WORK INSTRUCTION:
Answer these questions from the abstract below on high-order multiple pregnancy in IVF:
(a) What design did the study use?
(b) How was the good outcome rate defined?
(c) By what percentage did the HMP rate fall for all IVF, and from what rate to what rate?
== EXCERPT PROVIDED ==
Abstract

Objective To identify high-risk categories for high-order multiple pregnancy (HMP) in in vitro fertilization (IVF), establish clinic-specific HMP risk data for counseling use, and verify their utility in reducing HMP. Design Before and after intervention study. Setting Two IVF programs using the same embryology laboratory and IVF protocols. Patient(s) All IVF patients undergoing fresh embryo transfers. Intervention(s) Use of clinic-specific age, diagnosis, and embryo score (ES) risk data in assessing individual HMP risk during informed consent. Main outcome measure(s) HMP and pregnancy outcomes. Result(s) In determining clinic-specific high risk categories and developing outcomes-based HMP risk data for counseling, the good outcome rate (GR) was defined as the percentage of singleton or twin deliveries per cycle and the bad outcome rate included no pregnancy or nondelivered pregnancies (miscarriages, multifetal reduction) and HMP per cycle. During 1995 to 1999, age <35 years, calculated morphologic ES, and donor egg (DE) cycles were factors shown by logistic regression to statistically significantly affect the GR. The optimal GRs for DE <35 and ≥35 years (donor age), and non-DE cycles <35 years were achieved with two (57.7%), three (43.2%), and three (43.2%) embryos transferred, respectively. A DE <35 years with ≥3 embryos transferred had the highest risk for HMP. The GR correlated (0.91) with the ES according to the formula: GR = 3.3 + 2.0 ES, when ES range was between 4 and 26. Clinic-specific risks for HMP based on age, diagnosis, and ES were developed and considered while counseling for ET during 2004. The clinic-specific HMP risk data made for a reduction in the HMP rate of 90.9% for DE-IVF (11.8% to 1%) and 53.8% for all IVF (9.1% to 4.2%), without decreases in clinical pregnancy or delivery rates. Physicians showing the greatest decline (64%) in HMP had no reduction in pregnancy or delivery rates. Conclusion(s) The use of clinic-specific HMP risk data in counseling based on age, diagnosis, and ES provided a 53% to 64% reduction in HMP without affecting rates of pregnancy or delivery. The clinic-specific ES system correlated closely with good outcomes. A standardized ES system may provide useful information for counseling during ET informed consent.
===
== RECORDS PROVIDED ==
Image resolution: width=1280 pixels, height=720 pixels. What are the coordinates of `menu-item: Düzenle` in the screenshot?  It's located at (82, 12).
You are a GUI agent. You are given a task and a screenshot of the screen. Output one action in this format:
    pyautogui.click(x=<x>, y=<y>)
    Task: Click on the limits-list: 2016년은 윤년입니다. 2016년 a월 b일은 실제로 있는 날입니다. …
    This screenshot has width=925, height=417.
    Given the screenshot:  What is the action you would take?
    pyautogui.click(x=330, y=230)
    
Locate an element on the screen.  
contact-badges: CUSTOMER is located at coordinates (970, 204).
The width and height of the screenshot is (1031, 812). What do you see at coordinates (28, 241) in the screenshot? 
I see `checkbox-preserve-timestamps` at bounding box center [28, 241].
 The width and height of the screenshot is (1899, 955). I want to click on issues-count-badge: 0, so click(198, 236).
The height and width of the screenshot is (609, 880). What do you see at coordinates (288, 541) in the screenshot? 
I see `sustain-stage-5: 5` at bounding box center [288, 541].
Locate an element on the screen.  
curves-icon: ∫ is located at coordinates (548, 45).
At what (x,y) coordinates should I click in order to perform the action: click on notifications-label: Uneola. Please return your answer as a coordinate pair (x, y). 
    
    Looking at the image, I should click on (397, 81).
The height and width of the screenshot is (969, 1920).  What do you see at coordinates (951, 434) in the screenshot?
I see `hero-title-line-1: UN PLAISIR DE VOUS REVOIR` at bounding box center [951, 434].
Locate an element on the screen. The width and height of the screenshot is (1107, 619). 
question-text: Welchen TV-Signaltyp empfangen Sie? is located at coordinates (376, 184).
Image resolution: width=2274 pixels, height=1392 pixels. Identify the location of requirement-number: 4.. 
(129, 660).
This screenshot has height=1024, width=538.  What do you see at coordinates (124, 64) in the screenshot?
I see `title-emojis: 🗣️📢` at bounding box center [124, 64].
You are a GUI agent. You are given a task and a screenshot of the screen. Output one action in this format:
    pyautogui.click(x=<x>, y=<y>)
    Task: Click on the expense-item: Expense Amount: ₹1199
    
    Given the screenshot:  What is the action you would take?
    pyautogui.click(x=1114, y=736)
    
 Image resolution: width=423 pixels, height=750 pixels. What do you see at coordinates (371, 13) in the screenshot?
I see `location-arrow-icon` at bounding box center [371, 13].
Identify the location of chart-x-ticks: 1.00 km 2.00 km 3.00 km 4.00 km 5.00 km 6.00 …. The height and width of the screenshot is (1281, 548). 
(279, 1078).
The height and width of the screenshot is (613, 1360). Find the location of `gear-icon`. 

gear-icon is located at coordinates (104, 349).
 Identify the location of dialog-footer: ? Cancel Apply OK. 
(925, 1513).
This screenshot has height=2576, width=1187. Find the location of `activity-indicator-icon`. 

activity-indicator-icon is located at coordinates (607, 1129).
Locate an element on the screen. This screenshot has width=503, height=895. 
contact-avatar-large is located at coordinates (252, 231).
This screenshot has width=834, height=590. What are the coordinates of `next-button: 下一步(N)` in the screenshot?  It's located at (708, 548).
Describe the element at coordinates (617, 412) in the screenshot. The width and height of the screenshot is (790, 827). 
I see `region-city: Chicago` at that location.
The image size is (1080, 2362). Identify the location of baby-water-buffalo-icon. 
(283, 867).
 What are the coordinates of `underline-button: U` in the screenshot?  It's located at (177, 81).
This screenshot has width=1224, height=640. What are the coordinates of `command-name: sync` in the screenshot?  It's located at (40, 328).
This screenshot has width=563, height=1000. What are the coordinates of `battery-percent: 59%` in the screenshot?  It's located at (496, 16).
===
RESPONSE FOR THIS EXERCISE:
(a) A before and after intervention study.
(b) The percentage of singleton or twin deliveries per cycle.
(c) By 53.8%, from 9.1% to 4.2%.